Source excerpt:
Clarice Hurner Pearson was the oldest woman in Oregon when she died at the age of 110 in March, 2009.  Below is a picture of Clarice at her 109th birthday party in Corvallis, Oregon.  Next to it, courtesy of her son Erwin Pearson, is a picture of Clarice as a young girl in Carlton, Oregon.

This article is as it appeared in the Philomath Bulletin newspaper.  An abbreviated version of the story appeared in the August 2008 issue of Ruralite Magazine.
Clarice Hurner Pearson, an Oregon Treasure

By Joseph Fulton (written in 2008)


   In a quiet room on West Hills Drive, just outside of Philomath, an elderly woman passes another day in the familiarity of her memories.  On July 7th of this year she passed the 40,000th day of her incredible life.  But while we can count the many days she has spent on this earth, it is impossible to calculate the storage of memories inside her mind.  It is those memories and her remarkable ability to recall them that makes Clarice Hurner Pearson an Oregon treasure.

Clarice Pearson is just six years younger than the oldest person in the world and she is one of the few remaining people who can rightfully claim to have lived in three different centuries.  That statistical oddity will not repeat itself until 2100 when a few fortunate children born in the 1980s and 90s are honored as centenarians and super-centenarians.  What makes Clarice especially important to us here in the Pacific Northwest is that many of her memories are Oregon’s memories.  Although she has done a great deal of traveling during her long life, celebrated on a carefully marked world map in her apartment, she has always made Oregon her home.

Clarice Hurner was born on December 17, 1898 in Portland. The population of the United States was 76 million.  It is 303 million today.  William McKinley was president of the United States.  Victoria was the ruling monarch of the United Kingdom. Many Oregon luminaries now deceased, like Wayne Morse, Linus Pauling and Tom McCall, had yet to be born when Clarice was walking down the wooden sidewalks of Portland with her parents.  In February 2009 Oregon will celebrate 150 years of statehood.  On the day Clarice Hurner was born, it was 39 years young.

Living Americans in 1898 included Harriet Tubman, Mark Twain, Buffalo Bill, Chief Joseph, Geronimo, Susan B. Anthony, Alexander Graham Bell, former first lady Julia Grant (the widow of President U.S. Grant), William and Henry James and the great Oregon heroine Abigail Scott Duniway.  Other Americans born in 1898 included the writer Stephen Vincent Benet and the composer George Gershwin. Amelia Earhart was born in 1897.  Hemingway entered the world in 1899.  

Clarice was born before the last nine U.S. presidents.

As of 1898 the young Jack London had yet to publish a book.  In fact, he had just returned from an unsuccessful attempt to strike it rich in the Yukon Gold Rush.

Basketball was a brand new sport having been invented in Massachusetts two years before Clarice was born.  The balls were shot into peach baskets.  A ladder was placed next to the basket so that a referee could put the ball back into play.

Records supplied:
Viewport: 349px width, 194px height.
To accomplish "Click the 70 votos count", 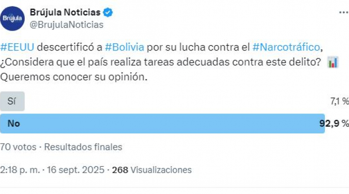I will [18, 147].
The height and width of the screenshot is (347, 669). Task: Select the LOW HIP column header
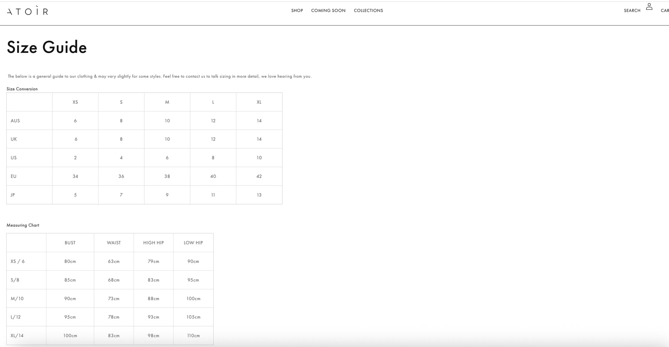click(193, 242)
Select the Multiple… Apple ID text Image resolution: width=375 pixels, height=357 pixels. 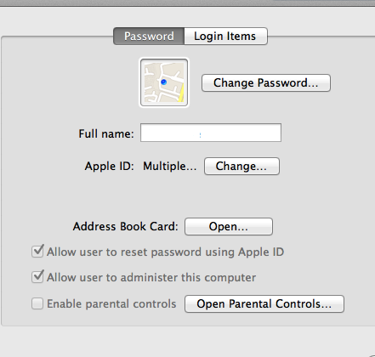[x=169, y=166]
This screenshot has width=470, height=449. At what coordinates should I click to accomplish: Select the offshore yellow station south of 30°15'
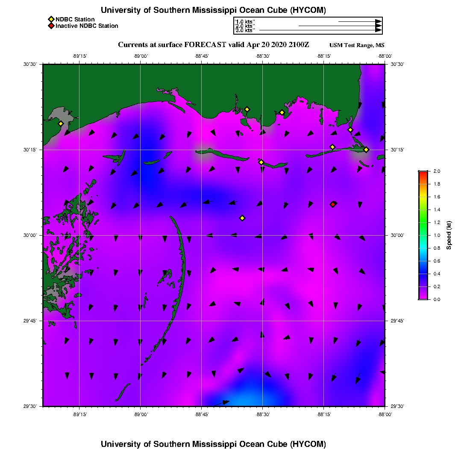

Objectives:
(A) In the article about Clarice Hurner Pearson, what was her date of birth?
(B) Please extend the article about Clarice Hurner Pearson from where it stops.

Final results:
(A) December 17, 1898

(B)
The United States became a world power in 1898, and Teddy Roosevelt a national hero, during the Spanish-American War.  At the time there were many surviving veterans of the Civil War, the Mexican-American War and even a few from the War of 1812.  Catherine Damon, the last Revolutionary War widow, was still collecting her husband’s pension in 1898!

Most roads were unpaved and it goes without saying that automobiles and airplanes were a luxury of the future.  Clarice entered a world without radios or televisions and, for most Americans, without electric lights or appliances.  The first electric streetlights Clarice ever saw where along a promenade at the 1905 Lewis and Clark Centennial Exposition in Portland. It is one of two memories she has of that great Portland event held 103 years ago.  She also remembers in meticulous detail a life-sized model of a milking cow, made completely out of butter.  A photograph in an old Exposition souvenir book carefully preserved in Oregon State University’s Valley Library validated her memory of the unusual sculpture down to the little kitten stealing a drink of the milk.

Clarice was the daughter of Alexander Hurner and Luella Barton.  Hurner was a Swiss immigrant who arrived in America with his brothers Fred and Louis in 1873.  The Hurners made their way across the United States and settled in Portland by 1890 where Alex found work as a dishwasher.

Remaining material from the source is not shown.